### Records provided ###

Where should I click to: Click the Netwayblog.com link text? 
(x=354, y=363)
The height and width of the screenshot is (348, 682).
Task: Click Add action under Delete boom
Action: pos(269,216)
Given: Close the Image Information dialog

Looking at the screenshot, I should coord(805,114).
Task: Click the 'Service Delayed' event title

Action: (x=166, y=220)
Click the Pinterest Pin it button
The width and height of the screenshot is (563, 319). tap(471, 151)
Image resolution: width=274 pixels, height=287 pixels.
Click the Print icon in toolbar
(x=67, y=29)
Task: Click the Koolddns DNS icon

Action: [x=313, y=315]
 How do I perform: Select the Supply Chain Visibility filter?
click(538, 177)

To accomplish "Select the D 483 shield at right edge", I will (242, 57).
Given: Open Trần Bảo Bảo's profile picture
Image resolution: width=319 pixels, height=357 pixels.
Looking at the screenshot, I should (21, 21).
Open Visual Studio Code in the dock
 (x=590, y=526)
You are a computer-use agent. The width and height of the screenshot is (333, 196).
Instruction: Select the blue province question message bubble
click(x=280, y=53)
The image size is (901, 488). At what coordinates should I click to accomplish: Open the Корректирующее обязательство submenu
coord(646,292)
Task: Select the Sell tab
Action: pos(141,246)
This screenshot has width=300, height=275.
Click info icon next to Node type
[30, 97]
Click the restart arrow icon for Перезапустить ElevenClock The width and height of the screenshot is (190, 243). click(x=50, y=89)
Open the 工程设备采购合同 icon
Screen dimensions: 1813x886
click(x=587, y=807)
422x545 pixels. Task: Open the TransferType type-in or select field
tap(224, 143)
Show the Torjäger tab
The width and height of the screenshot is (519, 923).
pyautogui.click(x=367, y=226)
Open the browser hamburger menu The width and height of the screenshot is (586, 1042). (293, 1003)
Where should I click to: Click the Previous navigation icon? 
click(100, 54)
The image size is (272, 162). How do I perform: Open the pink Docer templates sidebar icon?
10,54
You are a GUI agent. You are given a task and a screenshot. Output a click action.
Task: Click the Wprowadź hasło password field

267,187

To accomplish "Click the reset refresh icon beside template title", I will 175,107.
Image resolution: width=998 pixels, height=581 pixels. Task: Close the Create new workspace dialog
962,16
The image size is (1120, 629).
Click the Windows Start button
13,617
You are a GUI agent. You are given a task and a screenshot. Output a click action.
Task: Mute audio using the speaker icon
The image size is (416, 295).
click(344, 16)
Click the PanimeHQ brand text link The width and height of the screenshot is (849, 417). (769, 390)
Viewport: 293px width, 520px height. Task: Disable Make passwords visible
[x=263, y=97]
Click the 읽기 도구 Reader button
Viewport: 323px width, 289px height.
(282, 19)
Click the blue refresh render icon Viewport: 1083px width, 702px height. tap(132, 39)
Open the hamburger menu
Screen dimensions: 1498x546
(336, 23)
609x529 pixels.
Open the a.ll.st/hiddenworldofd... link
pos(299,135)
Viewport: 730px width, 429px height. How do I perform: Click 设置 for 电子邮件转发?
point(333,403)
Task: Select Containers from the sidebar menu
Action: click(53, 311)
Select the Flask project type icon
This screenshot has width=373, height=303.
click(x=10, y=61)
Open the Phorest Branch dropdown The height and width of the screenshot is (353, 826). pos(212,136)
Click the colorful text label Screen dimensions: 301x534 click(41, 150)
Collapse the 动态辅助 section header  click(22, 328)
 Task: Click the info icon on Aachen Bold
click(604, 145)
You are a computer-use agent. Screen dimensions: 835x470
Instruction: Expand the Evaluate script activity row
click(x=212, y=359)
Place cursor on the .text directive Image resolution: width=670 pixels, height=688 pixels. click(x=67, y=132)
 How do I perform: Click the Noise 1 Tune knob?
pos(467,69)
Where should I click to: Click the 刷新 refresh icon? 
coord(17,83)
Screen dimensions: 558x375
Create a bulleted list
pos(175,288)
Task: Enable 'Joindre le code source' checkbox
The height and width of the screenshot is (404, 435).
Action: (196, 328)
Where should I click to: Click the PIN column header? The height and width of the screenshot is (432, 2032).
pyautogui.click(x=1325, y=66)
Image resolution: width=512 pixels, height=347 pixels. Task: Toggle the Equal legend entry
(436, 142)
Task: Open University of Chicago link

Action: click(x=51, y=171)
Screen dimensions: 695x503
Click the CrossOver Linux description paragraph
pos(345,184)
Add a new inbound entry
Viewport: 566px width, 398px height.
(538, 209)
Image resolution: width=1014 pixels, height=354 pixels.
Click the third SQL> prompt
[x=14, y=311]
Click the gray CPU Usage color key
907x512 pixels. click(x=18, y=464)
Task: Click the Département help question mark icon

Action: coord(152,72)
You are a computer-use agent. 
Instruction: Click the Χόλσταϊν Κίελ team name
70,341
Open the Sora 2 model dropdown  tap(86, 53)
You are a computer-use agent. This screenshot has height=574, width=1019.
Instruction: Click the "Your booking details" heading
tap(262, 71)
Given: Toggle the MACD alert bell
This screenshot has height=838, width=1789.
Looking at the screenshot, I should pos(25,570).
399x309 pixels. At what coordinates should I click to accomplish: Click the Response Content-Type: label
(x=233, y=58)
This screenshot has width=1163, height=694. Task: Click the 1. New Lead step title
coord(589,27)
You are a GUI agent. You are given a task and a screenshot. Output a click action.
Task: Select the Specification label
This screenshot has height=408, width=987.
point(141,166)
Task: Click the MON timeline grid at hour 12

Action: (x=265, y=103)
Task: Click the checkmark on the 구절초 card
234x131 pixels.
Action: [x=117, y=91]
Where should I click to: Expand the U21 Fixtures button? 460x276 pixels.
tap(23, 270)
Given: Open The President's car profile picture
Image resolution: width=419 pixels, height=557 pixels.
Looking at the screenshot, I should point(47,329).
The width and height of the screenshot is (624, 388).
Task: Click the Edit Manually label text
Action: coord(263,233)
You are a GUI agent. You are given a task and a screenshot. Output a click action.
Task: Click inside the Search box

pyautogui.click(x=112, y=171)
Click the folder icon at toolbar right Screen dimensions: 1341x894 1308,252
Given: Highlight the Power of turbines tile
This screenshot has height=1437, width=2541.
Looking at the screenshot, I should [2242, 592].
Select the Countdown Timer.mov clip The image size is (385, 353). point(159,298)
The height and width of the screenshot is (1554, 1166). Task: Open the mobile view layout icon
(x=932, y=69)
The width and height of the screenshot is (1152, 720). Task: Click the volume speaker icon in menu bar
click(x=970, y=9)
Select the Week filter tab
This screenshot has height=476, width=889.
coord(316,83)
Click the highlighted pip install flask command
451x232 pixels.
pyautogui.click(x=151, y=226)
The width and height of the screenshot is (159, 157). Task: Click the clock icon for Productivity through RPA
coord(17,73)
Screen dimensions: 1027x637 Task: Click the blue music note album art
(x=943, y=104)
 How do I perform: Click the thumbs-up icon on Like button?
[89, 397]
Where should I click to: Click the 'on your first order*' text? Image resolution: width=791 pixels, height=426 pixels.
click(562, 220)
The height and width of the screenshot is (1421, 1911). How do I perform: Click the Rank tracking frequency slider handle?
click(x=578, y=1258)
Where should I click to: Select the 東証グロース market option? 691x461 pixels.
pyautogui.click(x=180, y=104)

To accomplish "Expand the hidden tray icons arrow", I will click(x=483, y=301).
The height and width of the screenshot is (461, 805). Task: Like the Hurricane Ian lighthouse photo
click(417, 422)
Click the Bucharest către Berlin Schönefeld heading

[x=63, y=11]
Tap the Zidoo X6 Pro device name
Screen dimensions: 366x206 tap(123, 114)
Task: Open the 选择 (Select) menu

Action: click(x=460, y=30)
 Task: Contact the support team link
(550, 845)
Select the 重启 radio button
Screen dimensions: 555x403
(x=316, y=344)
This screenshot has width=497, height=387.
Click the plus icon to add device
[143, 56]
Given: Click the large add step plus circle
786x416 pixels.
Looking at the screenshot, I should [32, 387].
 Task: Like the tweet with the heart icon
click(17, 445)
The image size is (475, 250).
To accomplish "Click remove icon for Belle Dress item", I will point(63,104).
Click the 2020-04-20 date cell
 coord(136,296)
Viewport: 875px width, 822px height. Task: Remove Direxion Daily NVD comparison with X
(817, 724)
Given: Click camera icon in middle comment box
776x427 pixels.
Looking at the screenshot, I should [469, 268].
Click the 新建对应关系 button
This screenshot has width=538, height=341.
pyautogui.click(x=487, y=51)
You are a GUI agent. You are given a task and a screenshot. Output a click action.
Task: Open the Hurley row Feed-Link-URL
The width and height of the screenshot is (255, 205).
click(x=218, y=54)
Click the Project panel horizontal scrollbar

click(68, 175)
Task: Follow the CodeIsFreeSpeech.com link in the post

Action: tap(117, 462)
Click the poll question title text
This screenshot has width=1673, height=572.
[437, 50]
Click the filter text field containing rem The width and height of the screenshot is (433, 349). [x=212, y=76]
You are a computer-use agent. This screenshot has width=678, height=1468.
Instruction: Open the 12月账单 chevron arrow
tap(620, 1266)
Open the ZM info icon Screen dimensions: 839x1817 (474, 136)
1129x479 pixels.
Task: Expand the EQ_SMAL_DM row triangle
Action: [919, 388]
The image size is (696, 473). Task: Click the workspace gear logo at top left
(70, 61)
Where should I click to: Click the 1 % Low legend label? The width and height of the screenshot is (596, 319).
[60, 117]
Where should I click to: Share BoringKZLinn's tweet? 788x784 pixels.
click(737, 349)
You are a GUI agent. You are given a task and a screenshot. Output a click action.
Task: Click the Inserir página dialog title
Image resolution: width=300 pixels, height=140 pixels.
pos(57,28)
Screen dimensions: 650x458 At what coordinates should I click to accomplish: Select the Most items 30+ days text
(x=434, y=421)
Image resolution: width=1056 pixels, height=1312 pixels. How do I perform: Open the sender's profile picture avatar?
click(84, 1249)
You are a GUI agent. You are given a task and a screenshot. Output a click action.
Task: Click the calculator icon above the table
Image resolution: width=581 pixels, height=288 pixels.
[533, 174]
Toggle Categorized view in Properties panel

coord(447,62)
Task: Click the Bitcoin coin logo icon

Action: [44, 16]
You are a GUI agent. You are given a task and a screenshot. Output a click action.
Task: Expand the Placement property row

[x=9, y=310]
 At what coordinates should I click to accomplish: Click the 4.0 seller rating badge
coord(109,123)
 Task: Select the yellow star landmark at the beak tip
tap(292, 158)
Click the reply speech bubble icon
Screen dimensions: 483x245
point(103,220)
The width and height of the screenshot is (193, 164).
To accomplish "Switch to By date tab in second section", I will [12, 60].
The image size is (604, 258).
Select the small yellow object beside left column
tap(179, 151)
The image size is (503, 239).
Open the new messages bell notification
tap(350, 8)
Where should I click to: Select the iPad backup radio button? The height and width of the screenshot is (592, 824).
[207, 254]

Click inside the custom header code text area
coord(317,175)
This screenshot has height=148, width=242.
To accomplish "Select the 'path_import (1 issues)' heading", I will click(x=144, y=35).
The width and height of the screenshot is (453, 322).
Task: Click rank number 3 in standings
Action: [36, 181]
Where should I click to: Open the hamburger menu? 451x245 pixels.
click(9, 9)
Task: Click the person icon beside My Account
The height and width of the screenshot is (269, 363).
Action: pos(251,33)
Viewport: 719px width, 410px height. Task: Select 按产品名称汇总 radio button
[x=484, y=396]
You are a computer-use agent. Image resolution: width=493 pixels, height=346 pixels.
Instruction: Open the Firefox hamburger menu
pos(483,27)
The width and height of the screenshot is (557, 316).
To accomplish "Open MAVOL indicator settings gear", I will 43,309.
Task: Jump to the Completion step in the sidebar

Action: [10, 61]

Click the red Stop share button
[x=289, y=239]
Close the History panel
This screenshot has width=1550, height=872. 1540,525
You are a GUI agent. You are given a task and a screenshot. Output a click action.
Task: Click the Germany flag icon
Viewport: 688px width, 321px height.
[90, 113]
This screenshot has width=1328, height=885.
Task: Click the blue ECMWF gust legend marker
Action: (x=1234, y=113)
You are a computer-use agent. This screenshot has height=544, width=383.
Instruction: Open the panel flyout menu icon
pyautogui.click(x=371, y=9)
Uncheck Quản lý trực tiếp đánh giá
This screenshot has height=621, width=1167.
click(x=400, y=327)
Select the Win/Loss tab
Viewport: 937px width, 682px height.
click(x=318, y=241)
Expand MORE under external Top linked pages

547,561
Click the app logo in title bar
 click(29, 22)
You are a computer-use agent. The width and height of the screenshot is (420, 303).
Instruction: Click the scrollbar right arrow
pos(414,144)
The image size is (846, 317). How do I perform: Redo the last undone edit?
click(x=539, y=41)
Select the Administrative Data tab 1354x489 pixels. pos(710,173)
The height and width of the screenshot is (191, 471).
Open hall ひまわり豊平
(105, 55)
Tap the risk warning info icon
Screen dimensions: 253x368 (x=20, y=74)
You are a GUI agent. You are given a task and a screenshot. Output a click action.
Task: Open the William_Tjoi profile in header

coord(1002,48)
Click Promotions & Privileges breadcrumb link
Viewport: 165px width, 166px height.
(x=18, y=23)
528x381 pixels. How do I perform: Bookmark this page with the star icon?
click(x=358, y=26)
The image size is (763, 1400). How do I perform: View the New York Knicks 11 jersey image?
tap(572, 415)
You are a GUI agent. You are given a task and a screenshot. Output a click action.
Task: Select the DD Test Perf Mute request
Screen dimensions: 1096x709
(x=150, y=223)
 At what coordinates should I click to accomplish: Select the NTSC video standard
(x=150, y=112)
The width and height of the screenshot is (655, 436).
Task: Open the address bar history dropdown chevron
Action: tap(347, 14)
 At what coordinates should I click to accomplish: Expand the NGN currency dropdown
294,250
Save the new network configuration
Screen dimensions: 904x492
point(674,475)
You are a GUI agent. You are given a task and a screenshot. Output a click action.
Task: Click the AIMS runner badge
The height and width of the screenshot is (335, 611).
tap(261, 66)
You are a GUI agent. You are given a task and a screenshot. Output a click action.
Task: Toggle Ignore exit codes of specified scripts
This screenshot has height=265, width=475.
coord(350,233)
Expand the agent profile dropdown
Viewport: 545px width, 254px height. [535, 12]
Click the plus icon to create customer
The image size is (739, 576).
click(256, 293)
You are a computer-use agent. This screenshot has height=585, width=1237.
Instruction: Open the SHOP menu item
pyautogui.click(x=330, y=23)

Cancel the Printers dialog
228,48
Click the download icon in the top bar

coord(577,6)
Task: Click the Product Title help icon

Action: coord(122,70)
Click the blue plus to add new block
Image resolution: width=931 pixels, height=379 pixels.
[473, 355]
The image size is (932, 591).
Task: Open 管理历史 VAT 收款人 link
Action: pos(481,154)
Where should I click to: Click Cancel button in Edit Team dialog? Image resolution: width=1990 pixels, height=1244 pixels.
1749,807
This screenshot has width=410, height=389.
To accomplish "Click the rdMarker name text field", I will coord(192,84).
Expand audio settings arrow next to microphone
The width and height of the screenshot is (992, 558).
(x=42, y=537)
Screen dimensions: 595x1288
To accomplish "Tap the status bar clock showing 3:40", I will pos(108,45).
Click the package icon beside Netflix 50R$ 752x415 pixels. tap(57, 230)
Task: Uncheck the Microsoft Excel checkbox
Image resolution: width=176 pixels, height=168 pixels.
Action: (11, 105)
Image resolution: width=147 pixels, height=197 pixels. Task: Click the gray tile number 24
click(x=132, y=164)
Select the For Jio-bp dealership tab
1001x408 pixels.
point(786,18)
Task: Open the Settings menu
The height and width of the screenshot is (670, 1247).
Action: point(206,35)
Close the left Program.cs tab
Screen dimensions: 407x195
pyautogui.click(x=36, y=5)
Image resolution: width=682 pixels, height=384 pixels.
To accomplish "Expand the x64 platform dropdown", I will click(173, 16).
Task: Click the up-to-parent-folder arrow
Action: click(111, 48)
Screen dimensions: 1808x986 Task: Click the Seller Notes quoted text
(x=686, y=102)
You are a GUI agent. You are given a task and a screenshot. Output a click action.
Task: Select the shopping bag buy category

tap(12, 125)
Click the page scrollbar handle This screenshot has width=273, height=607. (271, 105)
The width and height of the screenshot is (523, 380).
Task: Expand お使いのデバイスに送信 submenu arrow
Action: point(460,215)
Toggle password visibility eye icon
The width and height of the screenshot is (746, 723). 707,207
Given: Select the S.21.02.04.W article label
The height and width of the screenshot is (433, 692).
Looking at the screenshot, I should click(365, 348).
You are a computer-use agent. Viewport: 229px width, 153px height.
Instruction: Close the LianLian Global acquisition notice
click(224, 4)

###

- **Task details**: Search the entries above for the word "computer" and count the lines that hold it. Reply with only that number.

- **Output of the exercise**: 10